Comme le note Michael Kocher, du International Rescue
Committee (Comité international de secours), bien que le
Japon est probablement le pays le mieux préparé au monde,
l’étendue de cette catastrophe est telle que même les
capacités du Japon seront durement mises à l’épreuve.
… et les défis caractéristiques qui l’accompagnent
C’est ainsi qu’une série de questions ‘habituelles’

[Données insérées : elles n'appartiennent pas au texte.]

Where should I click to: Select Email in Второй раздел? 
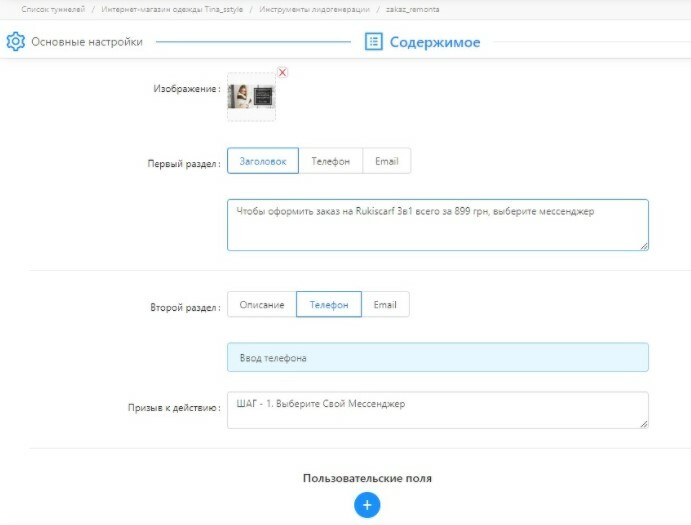tap(385, 305)
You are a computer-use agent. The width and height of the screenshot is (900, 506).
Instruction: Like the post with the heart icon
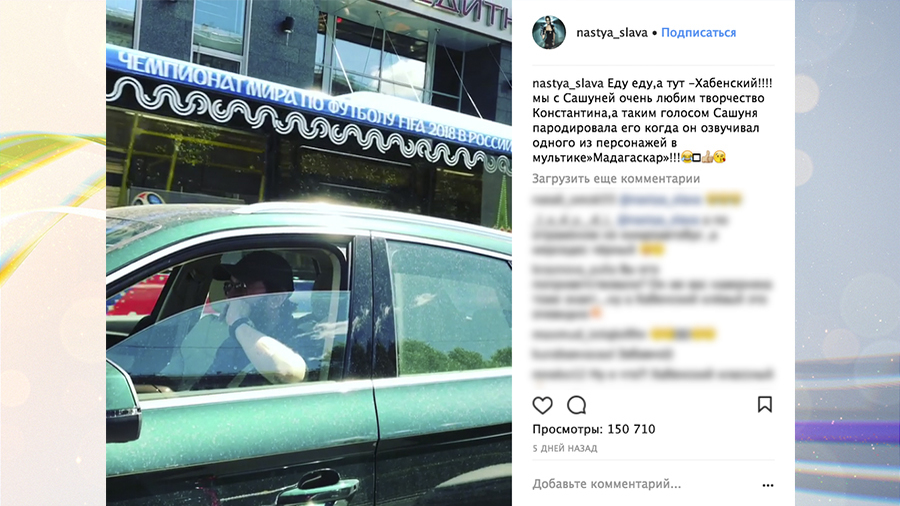(542, 406)
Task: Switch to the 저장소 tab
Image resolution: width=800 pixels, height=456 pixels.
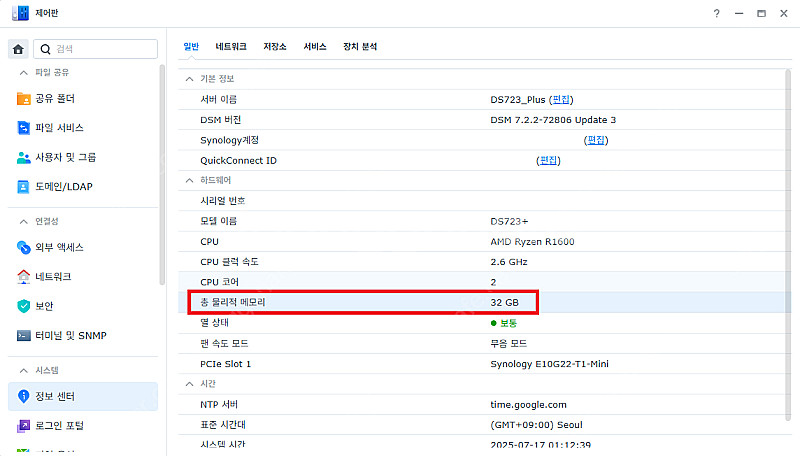Action: (x=275, y=47)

commencent à se poser dans le contexte ‘inhabituel’ d’un
pays riche et développé. On rapporte déjà que des blocages
bureaucratiques de l’assistance humanitaire se seraient
produits (comme dans cet article à propos de membres d’une
ONG britannique auxquels on aurait refuse l’accès à la zone
sinistrée sous prétexte que leur ambassade ne leur avait pas
fourni une lettre de recommandation, ou encore cet article
concernant une quarantaine qui aurait été imposée aux
chiens d’une équipe suisse de sauvetage). D’autres articles
détaillent des initiatives surprenantes (comme celui-ci, qui
concerne les efforts pour importer, à grande échelle, des
chaussettes, article qui comblerait un besoin qui dépasse la
simple urgence, et qui ne serait ni fourni aux sinistrés par les
équipes d’urgence, ni compris dans les stocks
gouvernementaux).
De nombreux enseignements seront sans doute tirés de
l’expérience
japonaise
pendant
cette
catastrophe.
Cependant, une des premières leçons devra pousser plus de
gouvernements à réfléchir à l’avance aux moyens à mettre en
place, pour gérer l’assistance internationale lors d’une
catastrophe de très grande ampleur, afin de s’assurer que
l’aide nécessaire est acheminée rapidement et que l’aide
inutile ne bloque pas l’acheminement des secours et
n’entrave pas les opérations de relèvement.